9. The method as claimed in claim 6, further comprising the step of driving the clutch motor until a number of pulses of a voltage applied to the clutch motor reaches to a number greater than preset number of pulses in a case the switch is switched within the first set time period.

10. The method as claimed in claim 6, wherein the step of determining if the switch is switched or not includes the step of switching on of the switch in washing or rinsing, and switching off of the switch in spinning.

11. The method as claimed in claim 6, further comprising the step of comparing a counted number of repeated times to the set number of times.

12. A device for detecting malfunction of a clutch in a washing machine comprising:

the clutch including;

a coupling for selective transmission of a power from a motor either to a washing shaft or a spinning shaft,

a clutch motor for driving the coupling, and

a cam fitted to be rotatable with the clutch motor for providing a switching signal in response to the rotation;

a power supplying part for supplying a voltage to the clutch motor;

a pulse counting part for counting a number of pulses of a voltage supplied to the clutch motor from the power supplying part; and

a microcomputer for repeating a process in which the clutch motor is stopped for a second set time period and operated again if the cam fails to provide a switching signal for a first set time period, and determines that the clutch is in malfunction if the failure of providing the switching signal lasts while the process is repeated equal to or more than a set times.

13. The device as claimed in claim 12, wherein the microcomputer drives the clutch motor until a number of pulses counted at the pulse counting part reaches to a preset number of pulses in a case the cam provides the switching signal within the first set time period.

14. The device as claimed in claim 12, wherein the microcomputer counts a number of repeated times of a process in which the clutch motor is stopped for a second set time period and operated again, and compares the number of repeated times to the set times.

15. The device as claimed in claim 12, wherein the microcomputer rotates the motor for a number of times alternately in left and right directions before putting the clutch motor into operation.

16. The device as claimed in claim 12, wherein the microcomputer rotates the motor for a number of times alternately in left and right directions before stopping the clutch motor.

17. The device as claimed in claim 12, further comprising a displaying part for informing malfunction of the clutch under the control of the microcomputer.
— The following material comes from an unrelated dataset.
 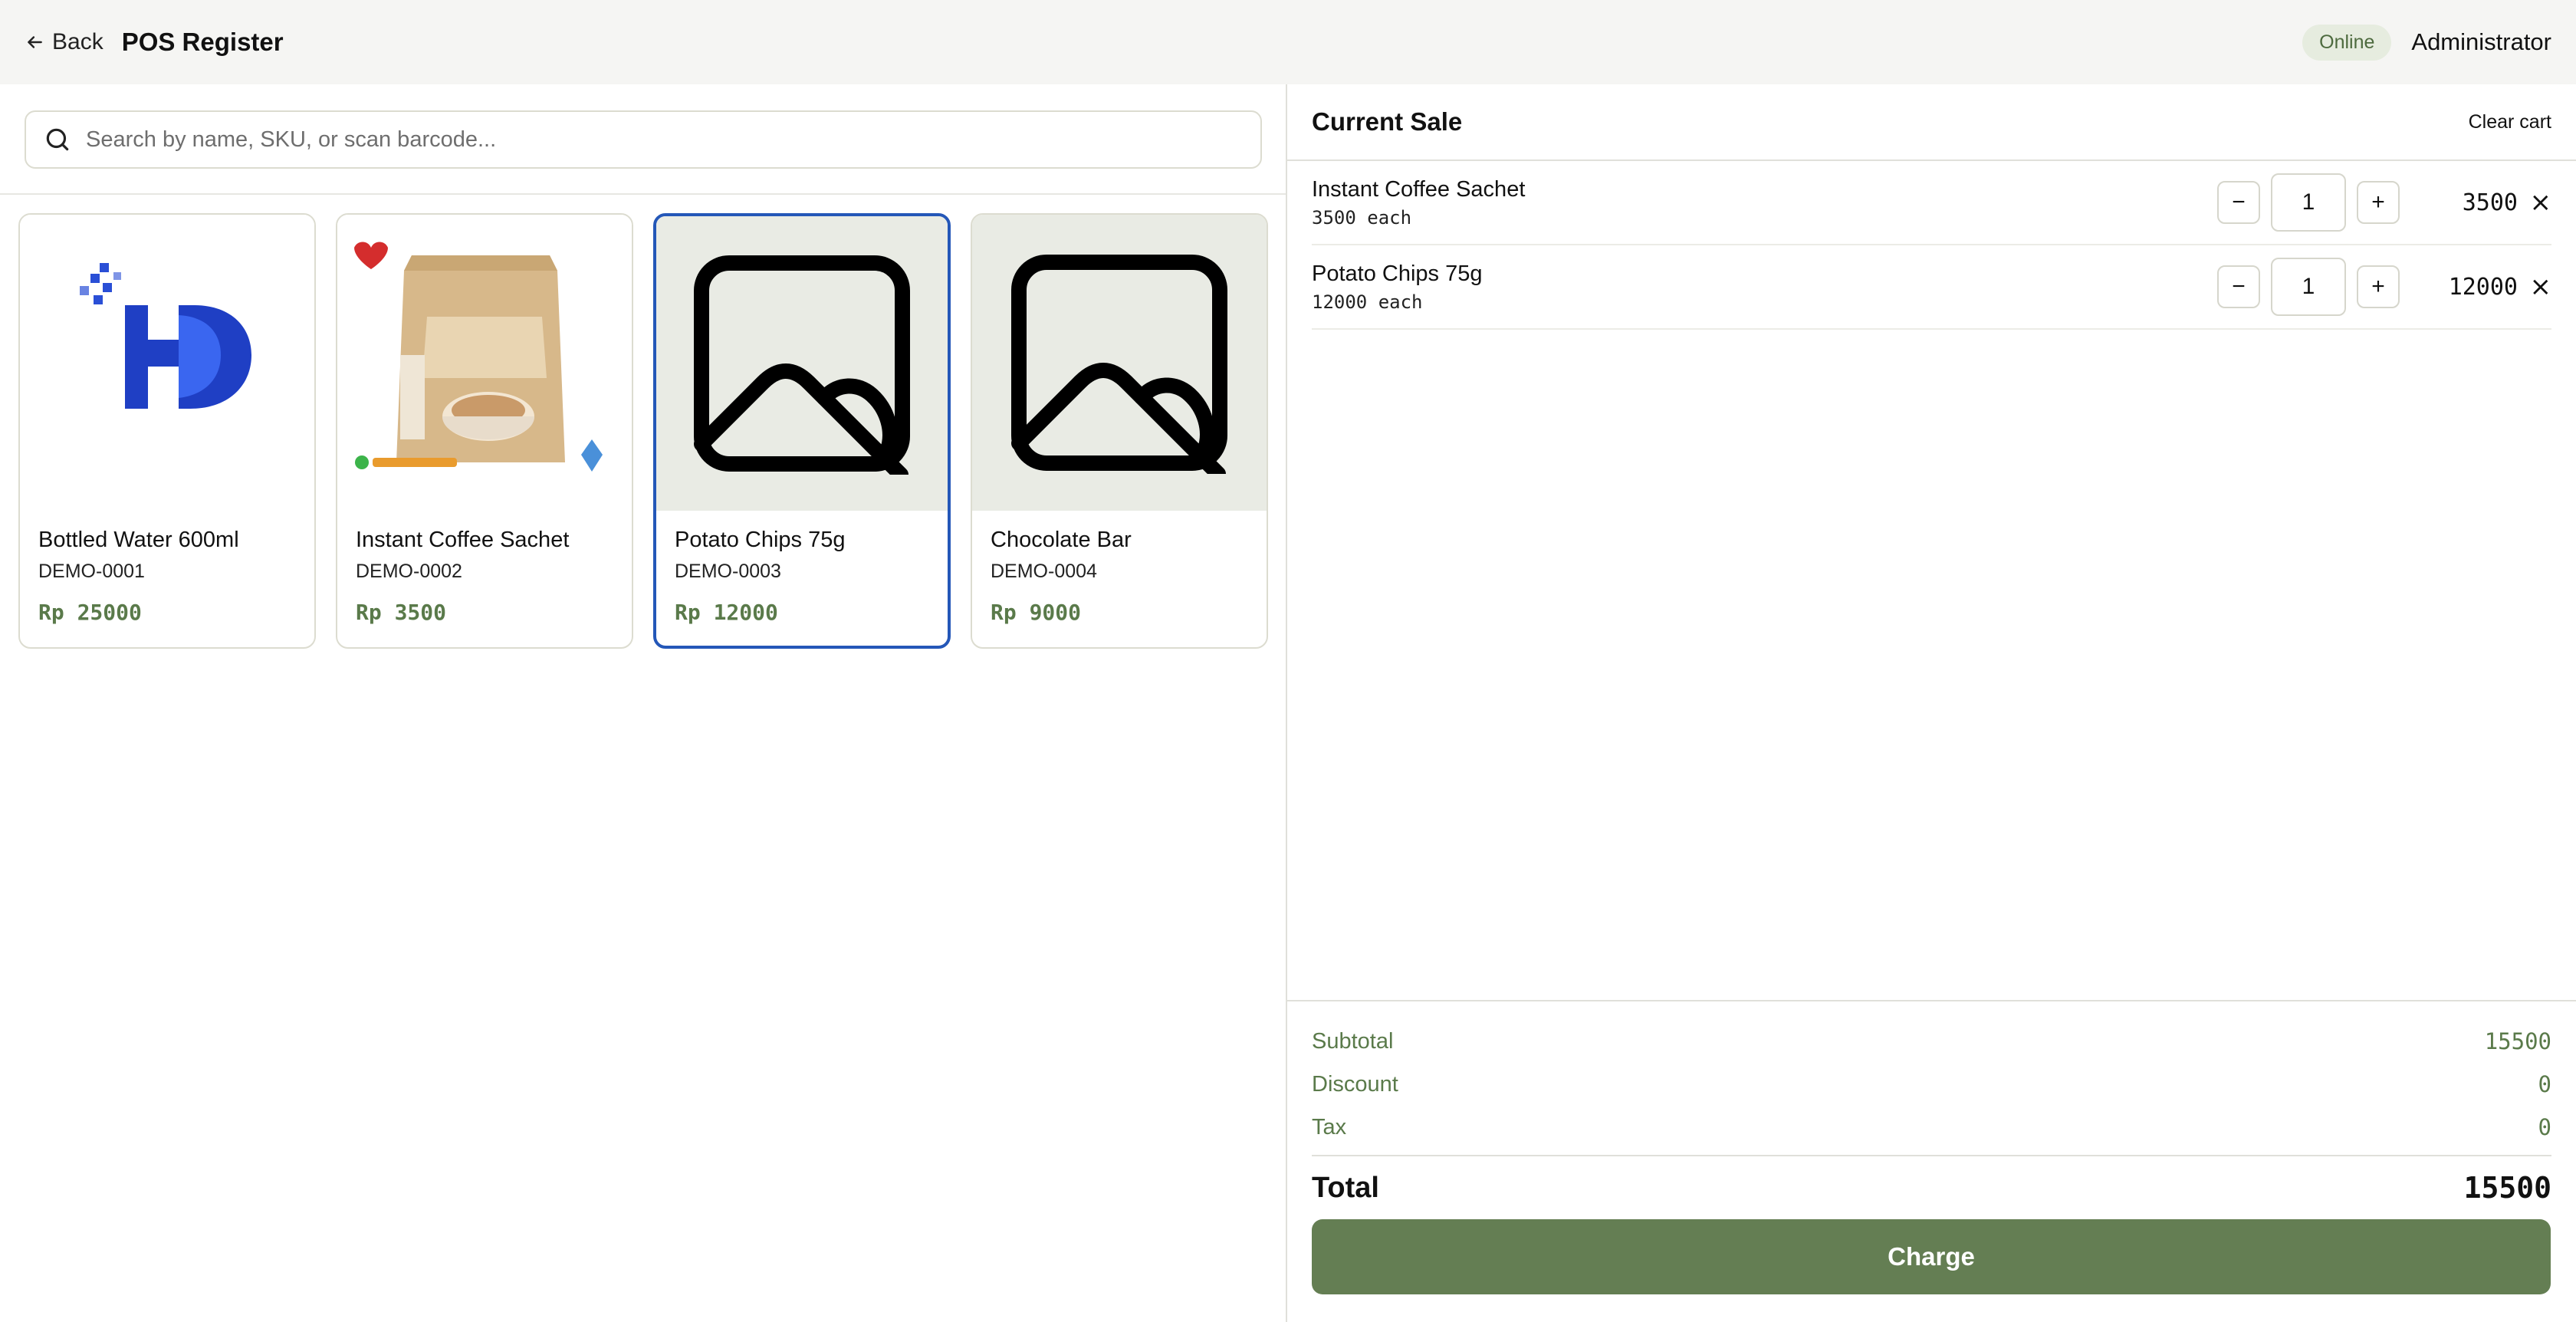 I want to click on cart-item-controls: − + 3500 ×, so click(x=2384, y=202).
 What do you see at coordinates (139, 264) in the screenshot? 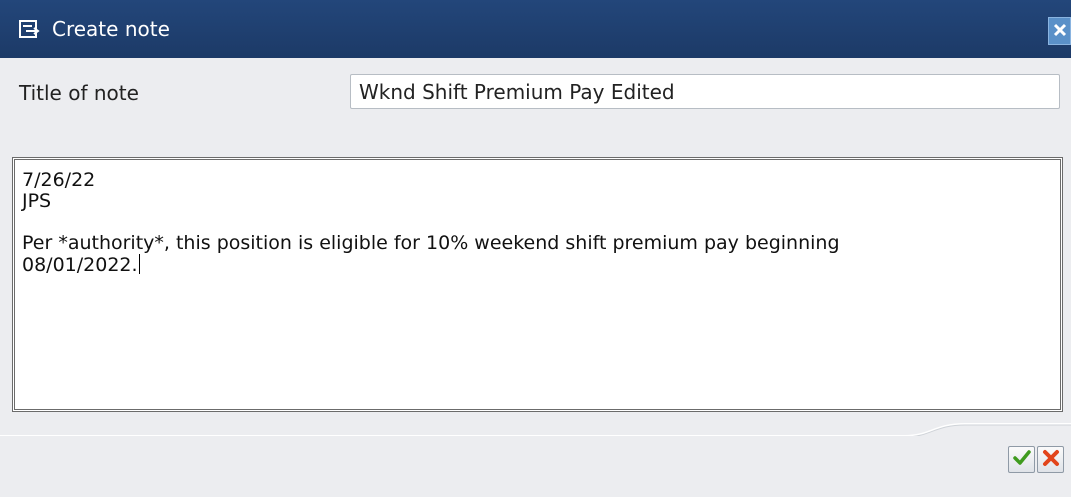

18. A device for detecting malfunction of a clutch in a washing machine comprising:

the clutch including;

a coupling for transmission of a power from a motor to a washing shaft or a spinning shaft,

a clutch motor for providing a power to the coupling,

a switch for controlling the coupling, and

a cam fitted to be rotatable with the clutch motor for turning on/off the switch in response to the rotation;

a power supplying part for supplying a voltage to the motor and the clutch motor;

a pulse counting part for counting a number of pulses of a voltage supplied to the clutch motor from the power supplying part; and

a microcomputer for repeating a process in which the clutch motor is stopped for a second set time period and operated again if the switch in not switched for a first set time period from a time the clutch motor is put into operation, and informs to a user that the clutch is in malfunction if the switch is not switched while the process is repeated equal to or more than a set times.

19. The device as claimed in claim 18, wherein the microcomputer drives the clutch motor until a number of pulses counted at the pulse counting part reaches to a preset number of pulses in a case the switch is switched within the first set time period.

20. The device as claimed in claim 18, wherein the microcomputer counts a number of repeated times of a process in which the clutch motor is stopped for a second set time period and operated again, and compares the number of repeated times to the set times.

21. The device as claimed in claim 18, wherein the cam turns on the switch in washing or rinsing, and turns off the switch in spinning.